Я снова подумал о том, как Карл сдавал анализы на ВИЧ, он ужасно боялся и в то же время, казалось, был готов смириться с неизбежным. Вот тогда-то до меня и дошло. Образцы крови. Я поперхнулся кофе, и Алану пришлось постучать меня по спине. В этот момент появился бородатый доктор и спросил, может ли он поговорить с нами. Мы пошли за ним по коридору в кабинет.
— С Карлом все в порядке, — сказал он. — Я дал ему успокоительное. Ему нужно наложить несколько швов на руки. Еще мы собираемся сделать ему переливание крови. Мы думаем, он сам пустил себе кровь. У него на руках следы игл, возможно, со вчерашнего дня или позавчерашнего. Возможно, ваша кровь подойдет. Вы можете мне рассказать, что случилось?
Я коротко рассказал ему о «Треугольнике» и предстоящем туре.
— Карл очень боится сцены. И, похоже, у него депрессия.
Я объяснил ему, что мы с Аланом увидели в студии.
— Там было слишком много крови, теперь я это понимаю.
Доктор недоуменно посмотрел на меня.
— Бутылки, которые он разбил. Это могли быть четвертинки или даже миниатюрные бутылочки. Он собирал в бутылки собственную кровь, точно образцы.

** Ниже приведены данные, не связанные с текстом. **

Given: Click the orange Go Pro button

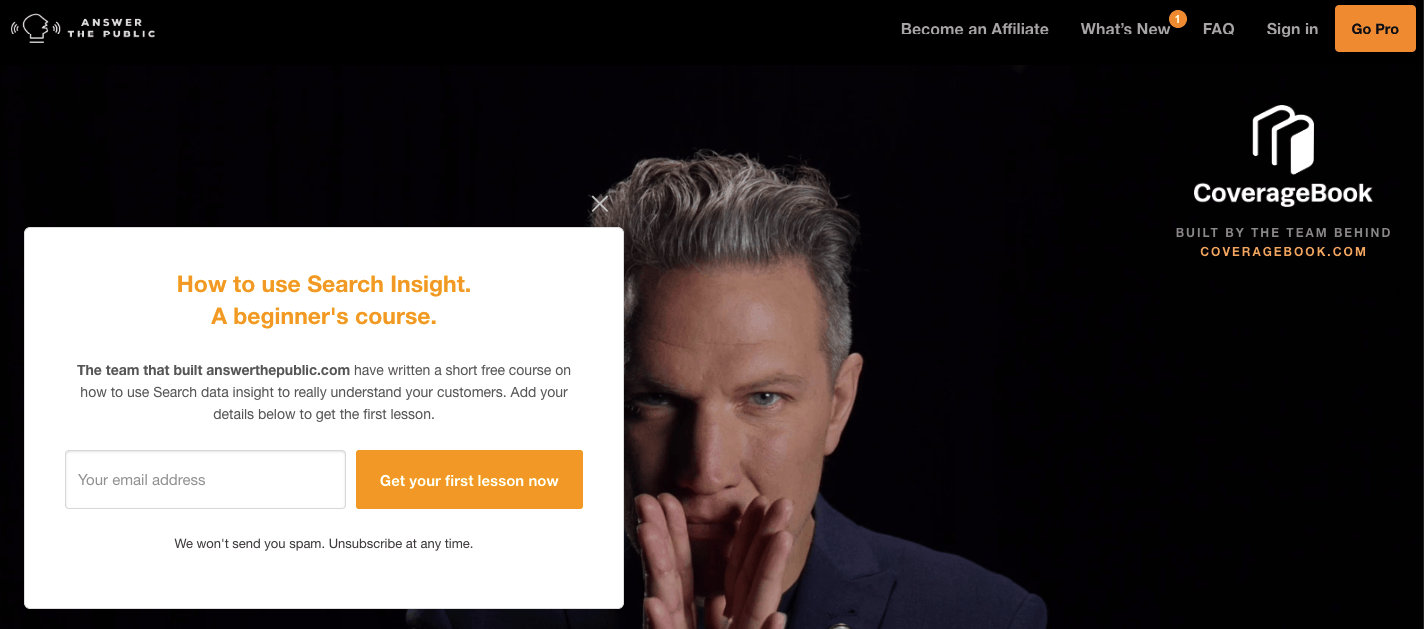Looking at the screenshot, I should pos(1375,29).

Алан засмеялся отчаянным смехом, он был в шоке.
— Парню явно нужна помощь.
— Возможно. Мы снимем швы через неделю. Тогда он снова сможет играть. Когда он выйдет на сцену — это уж ему решать. И вам. Мы можем направить его к психиатру, но он волен поступать, как считает нужным, если только в дело не вмешается полиция.
— Нет, им незачем вмешиваться, — сказал Алан. — Это просто неудачная репетиция.

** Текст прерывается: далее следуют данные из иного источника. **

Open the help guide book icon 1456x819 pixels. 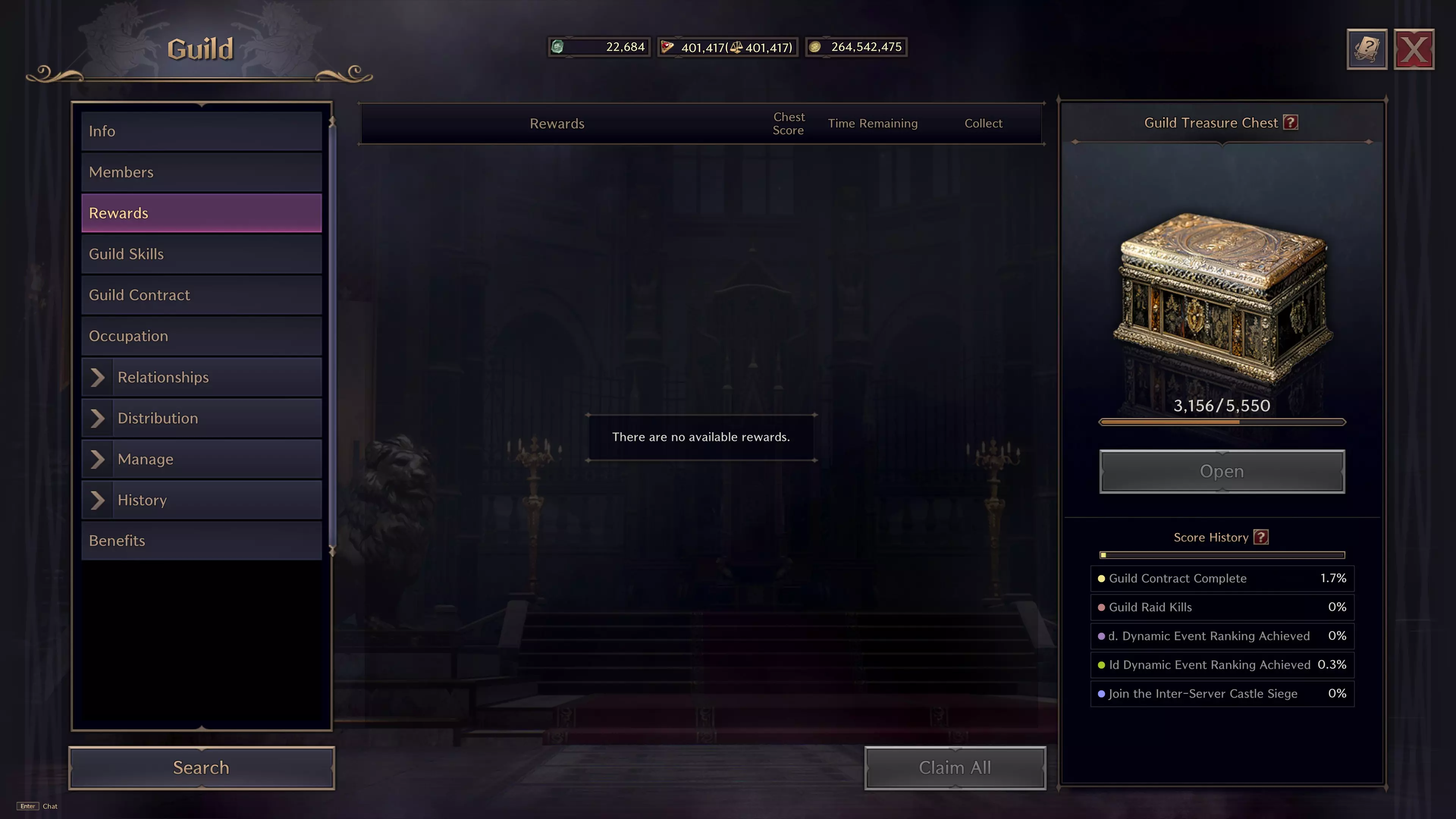pyautogui.click(x=1367, y=49)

Наши глаза встретились, и я мог поспорить, что мы подумали об одном и том же. Репетиция чего? Мне вспомнились последние слова из блокнота Карла, точно я услышал, как он напевает их: «Все потерять/ Пустой и совершенный». В это утро они значили больше, чем что бы то ни было.
Мне что-то говорят
Повсюду.
Это меня убивает.
Strangelove
Тур отменили. Теоретически мы могли бы отыграть последние четыре концерта, но Алан сказал, что риск слишком велик.
— Если что-то пойдет не так, мы очутимся в юридическом и финансовом кошмаре. Мы застрахованы, только если сейчас откажемся.
Надо отдать должное Алану, он сделал все возможное. Он поместил Карла в частную клинику и отложил все планы насчет «Треугольника». Он никогда не говорил нам о деньгах, что потеряли «Фэрнис». Мартин не пожелал вмешиваться. Из больницы я поехал к Йену и Рейчел в Акокс-Грин. Йен был дома, я рассказал ему о случившемся. Он плакал. Не думаю, что он оплакивал несостоявшийся тур.